Spitfire Audio Westworld Scoring Competition | The Joys and Complexities of Scoring to Film

Speaking as an experienced composer who has written for many different projects across so many styles, I’m going to say something you probably wouldn’t expect… Film score composition is hard (…but I love it!).

Not in an insurmountable way, it simply offers a far more involved workflow with a range of variables to consider that you may not ordinary even think about when putting pen to paper (or MIDI to DAW) in your compositions. What is your storyline and how does it support the film/clip? Are you getting in the way of the dialogue or detracting from the scene? What are the key timed events that you can support? Not only do these unusual compositional questions present themselves, but then further questions from the team you are working with come up, such as am I on the same page as the director or producer, did I interpret the scene correctly, and does the instrumentation match the aesthetic?

Unlike your normal composition method, which might find you tinkering with an idea on a piano and heading in whatever whimsical direction inspiration sees fit, film scoring is a collaborative effort that feels more like you are panning for gold as you juggle and problem solve your way through the film. This is why film scores are my favourite composition projects to work on, as it feels like it is a creative puzzle that you are not only putting together, but designing the puzzle pieces in the first place.

A recent composition challenge offered by the amazing team at Spitfire Audio, in collaboration with the hugely talented HBO team behind “Westworld”, gave me a chance to compose to a popular and high quality mainstream production and provide you with an insight into some of the joys and complexities of film score composition.

 
 

Working Through the Film Score

As you begin your film score compositional journey, you may start out with no real idea of where to begin, but as you complete more and more projects a unique workflow that works for you will begin to appear. Nevertheless, there are some commonalities between composers, steps that we all inevitably land on, whether in the same order or not. Whether you maintain the workflow I share you with you or not, you may find value in some of the considerations below, helping you to fast track your next score or think outside what you have already completed to find new ways of expressing the film’s storyline.

 

Choose Your Tools

A quick “pre first step” first step is to consider what you want to utilise in your film score process. This may feel like an arbitrary question that has no real bearing on the final outcome, but I can assure you that this is as important of a question as what instruments you should use or what key you will compose in (if indeed you will be using instruments and keys). As someone who has conducted researched into the impact writing tools can have on a compositional process, I can let you know that the tools you choose will be more directional toward certain styles and textures than others.

There are many ways you may go about your compositional journey, but two of the most common tools used in the compositional workflow these days are musical notation/notation software and Digital Audio Workstations (DAWs). Each of their respective values can be boiled down to a key difference in their function. DAWs capture a unique performance and can play that performance back. Notation, on the other hand, is simply a written direction on what to play and with occasional suggestions on how to play it, with limited playback methods (especially on paper). Initially, it may seem clear to you on which one you would choose, but there are several points to consider. While I won’t go in depth on the topic of compositional tools and workflows now, I will give a few examples of what to consider when starting your composition.

....

## Exercise instructions:
- A) Please retype the stretch of the film scoring article from "Working Through the" through "the film’s storyline.".
- B) Answer these questions from the film scoring article, one per line:
(i) Which company offered the recent composition challenge?
(ii) What kind of effort does the author call film scoring, in contrast to a normal composition method?
(iii) Which two tools are named as among the most common in the compositional workflow today?
The material that comes next has no connection to the film scoring article.

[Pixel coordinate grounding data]
....

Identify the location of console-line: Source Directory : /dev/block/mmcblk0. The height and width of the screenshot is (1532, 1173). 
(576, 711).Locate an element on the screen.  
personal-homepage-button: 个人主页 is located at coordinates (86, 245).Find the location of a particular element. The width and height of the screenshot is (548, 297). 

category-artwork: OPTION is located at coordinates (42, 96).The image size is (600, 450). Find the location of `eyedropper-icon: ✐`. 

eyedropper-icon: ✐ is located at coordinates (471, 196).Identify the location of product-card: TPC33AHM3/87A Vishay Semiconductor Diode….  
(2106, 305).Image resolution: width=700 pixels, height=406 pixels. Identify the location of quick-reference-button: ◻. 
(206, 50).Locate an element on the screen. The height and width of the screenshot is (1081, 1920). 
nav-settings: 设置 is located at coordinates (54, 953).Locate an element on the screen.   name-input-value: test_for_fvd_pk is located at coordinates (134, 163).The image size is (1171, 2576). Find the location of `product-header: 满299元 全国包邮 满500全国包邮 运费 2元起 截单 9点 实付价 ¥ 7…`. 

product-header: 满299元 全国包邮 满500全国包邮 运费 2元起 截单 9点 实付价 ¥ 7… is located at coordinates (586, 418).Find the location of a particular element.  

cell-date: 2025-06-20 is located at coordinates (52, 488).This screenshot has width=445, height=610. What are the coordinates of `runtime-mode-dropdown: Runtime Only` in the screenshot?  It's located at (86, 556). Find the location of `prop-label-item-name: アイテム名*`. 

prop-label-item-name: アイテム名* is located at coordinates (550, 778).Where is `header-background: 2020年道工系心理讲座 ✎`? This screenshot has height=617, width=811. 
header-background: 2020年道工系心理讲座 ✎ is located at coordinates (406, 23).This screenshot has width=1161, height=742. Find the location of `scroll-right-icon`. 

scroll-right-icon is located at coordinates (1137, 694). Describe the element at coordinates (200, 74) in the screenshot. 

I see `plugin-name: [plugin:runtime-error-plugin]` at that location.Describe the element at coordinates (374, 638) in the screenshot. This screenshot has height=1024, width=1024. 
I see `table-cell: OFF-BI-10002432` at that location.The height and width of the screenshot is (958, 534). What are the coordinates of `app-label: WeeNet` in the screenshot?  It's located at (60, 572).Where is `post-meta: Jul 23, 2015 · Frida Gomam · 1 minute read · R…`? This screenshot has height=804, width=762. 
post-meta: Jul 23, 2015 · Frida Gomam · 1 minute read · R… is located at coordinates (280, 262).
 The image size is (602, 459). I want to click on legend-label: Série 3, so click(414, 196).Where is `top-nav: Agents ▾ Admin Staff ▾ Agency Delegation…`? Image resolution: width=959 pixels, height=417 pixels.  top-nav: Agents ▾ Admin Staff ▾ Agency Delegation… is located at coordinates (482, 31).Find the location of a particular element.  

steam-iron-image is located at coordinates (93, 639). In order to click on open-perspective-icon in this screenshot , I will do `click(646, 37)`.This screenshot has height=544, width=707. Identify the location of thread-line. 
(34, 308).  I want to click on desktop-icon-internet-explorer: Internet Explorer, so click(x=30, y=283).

....

## Results by task:
- A)
Working Through the Film Score

As you begin your film score compositional journey, you may start out with no real idea of where to begin, but as you complete more and more projects a unique workflow that works for you will begin to appear. Nevertheless, there are some commonalities between composers, steps that we all inevitably land on, whether in the same order or not. Whether you maintain the workflow I share you with you or not, you may find value in some of the considerations below, helping you to fast track your next score or think outside what you have already completed to find new ways of expressing the film’s storyline.

- B)
(i) Spitfire Audio
(ii) A collaborative effort
(iii) Musical notation/notation software and Digital Audio Workstations (DAWs)